Turning to Mr Lennon Drizell, the Speaker, Nev continued

'Mr Speaker, I must apologies to the House' he bowed his head, Drizell gave a nod, Chamberlain put it in his pocket for later. 'I apologise for I have had this news for a week but I sought confirmation that this new aircraft could be the machine that we need should the fascists turn towards these shores. I can tell the House that yesterday we, the government, ordered 400 of this new fighter, 150 to be built in Castle Bromwich alone. This new aircraft is 125 miles per hour faster than the original Furore, it climbs faster and in the words of Harry Muffin, Hawkers chief test pilot it is a "Super Wheeze"'

mutterings of agreement and dismay came from all

' I delayed the announcement until today as I requested confirmation from Bakewell-Tarte, I have here a telegram' He held up a GPO message ' My question to him was how did they achieve this remarkable turn around?

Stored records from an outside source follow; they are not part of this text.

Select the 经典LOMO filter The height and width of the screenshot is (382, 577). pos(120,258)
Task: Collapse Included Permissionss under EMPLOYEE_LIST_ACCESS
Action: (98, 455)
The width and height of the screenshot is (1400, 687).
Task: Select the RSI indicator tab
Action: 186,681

Gentleman here I have his reply'

"Mr Prime Minister, You know what they did with that, right? They put a bangin' donk on it."
"A child of five would understand this. Send someone to fetch a child of five." - Julius Henry Marx (Groucho)

PR19_Kit

I've always been of the belief that a backstory is an evolving medium. It can be extended, shortened, expanded and changed almost ad infinitum, and Bungle's job here shows that perfectly.  :thumbsup:
Kit's Rule 1 ) Any aircraft can be improved by fitting longer wings, and/or a longer fuselage
Kit's Rule 2) The backstory can always be changed to suit the model

...and I'm not a closeted 'Take That' fan, I'm a REAL fan! :)

Regards
Kit

rickshaw

Most excellent, most excellent, I must say.   :thumbsup:
How to reduce carbon emissions - Tip #1 - Walk to the Bar for drinks.

Rick Lowe

Hear, Hear!
I say, sir, well spoken!

(Rhubarb, Rhubarb, Rhubarb & Custard...)

NARSES2

Marvellous  ;D

However one small constitutional point. What was a Peer, "Lord Battenberg" doing speaking in the House of Commons ?  :rolleyes:
Do not condemn the judgement of another because it differs from your own. You may both be wrong.